Enclosure, Cupidstownhill, Co. Kildare
Co. Kildare |
Enclosures
Somewhere beneath the tree cover at Cupidstownhill in County Kildare, there may be a circle that nobody has yet properly investigated. What appears on aerial photography as a cropmark, the faint ghostly outline that soil disturbance or buried archaeology can leave on growing crops when seen from above, suggests the presence of a small circular enclosure. Cropmarks form when buried features such as ditches or walls affect how vegetation grows overhead, leaving patterns invisible at ground level but legible from the air. The outline spotted here fits the broad category of circular enclosures found widely across Ireland, features that could represent anything from a prehistoric settlement to an early medieval ringfort, though without excavation or survey work on the ground, any interpretation remains cautious.

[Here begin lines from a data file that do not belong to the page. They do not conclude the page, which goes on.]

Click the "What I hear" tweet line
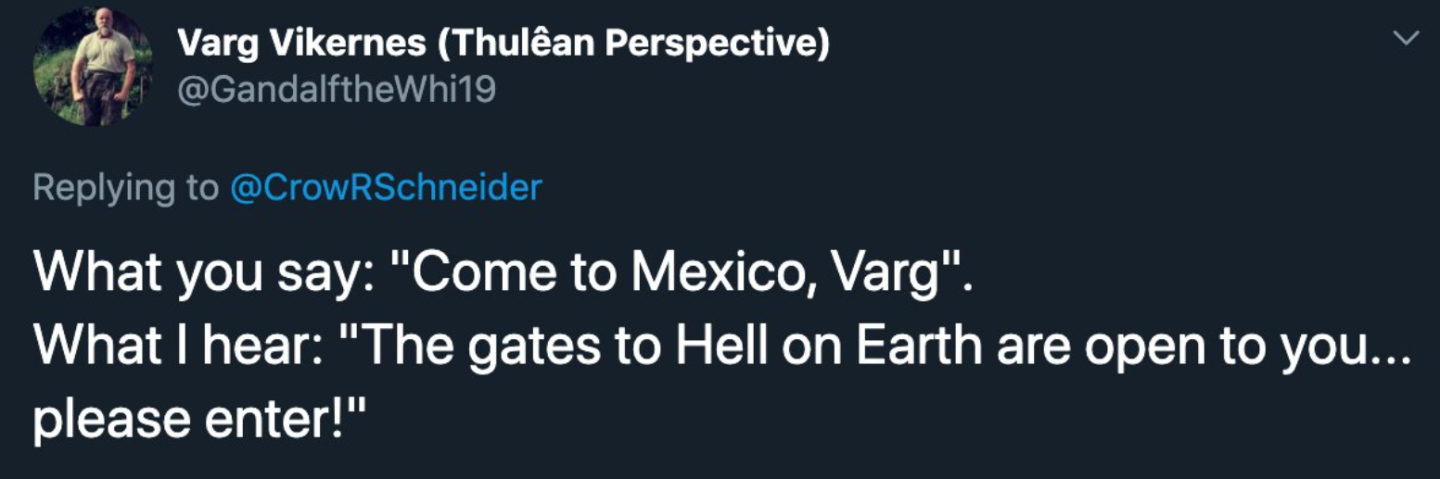 722,346
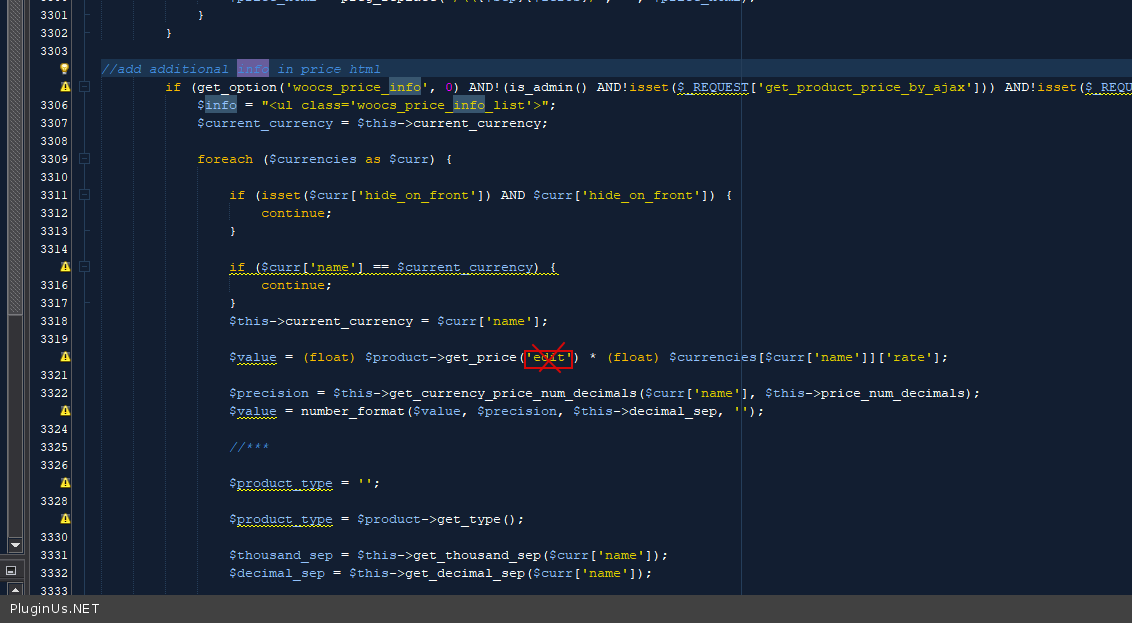Click the up arrow button at bottom left
Image resolution: width=1132 pixels, height=623 pixels.
[14, 590]
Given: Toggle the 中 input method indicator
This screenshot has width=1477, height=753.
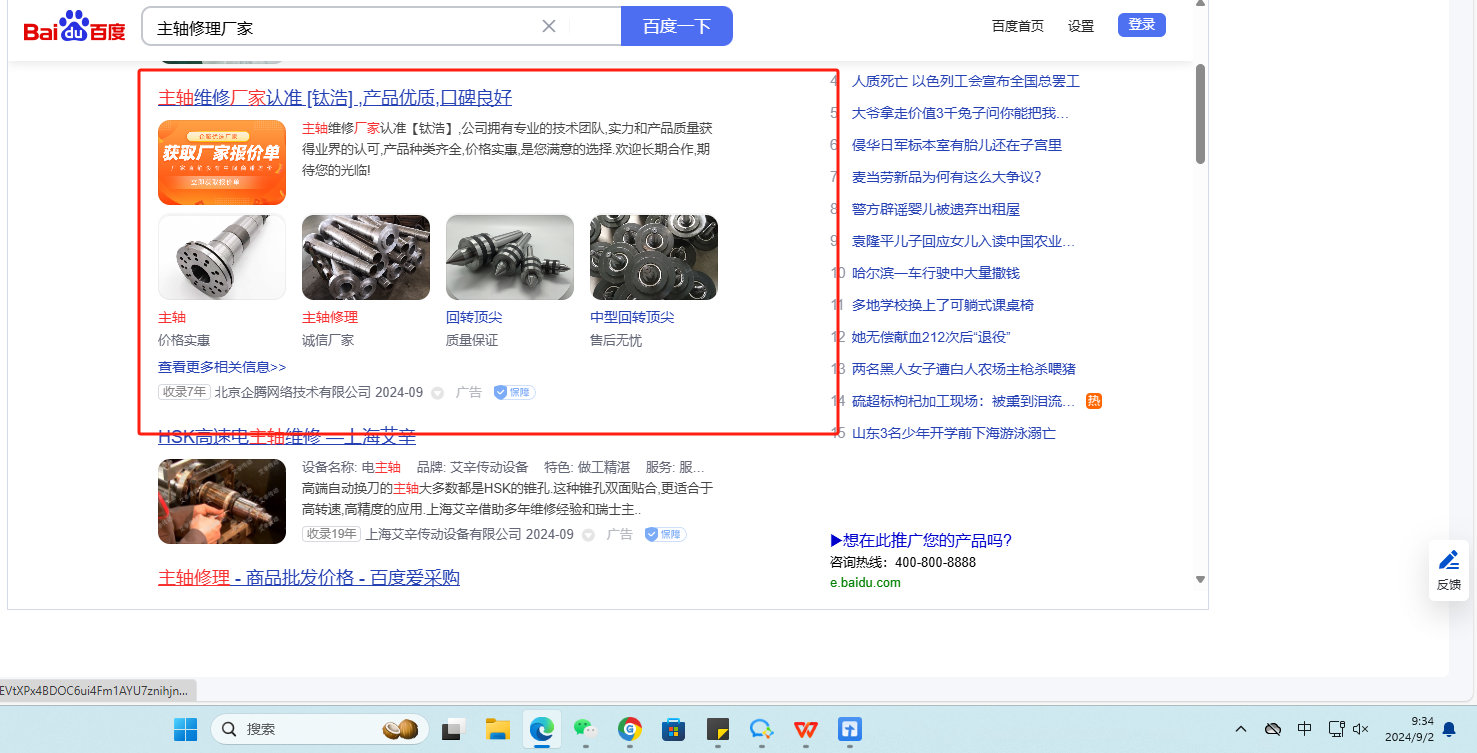Looking at the screenshot, I should pos(1304,729).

The evidence for this possible enclosure comes from a single aerial photograph, reference GSI N382-0 107, which captured what may be a cropmark signature in the soil. By 2005, when more recent aerial photography was taken, the area had become forested, meaning whatever faint surface signal once existed is now covered by woodland. Forestry planting in Ireland during the twentieth century frequently obscured or disturbed earlier landscape features, and this site appears to be one casualty of that process. The combination of a single ambiguous photograph and subsequent tree cover leaves the enclosure in an uncertain state, acknowledged but unconfirmed, a category that quietly describes a great many entries in Irish archaeological records.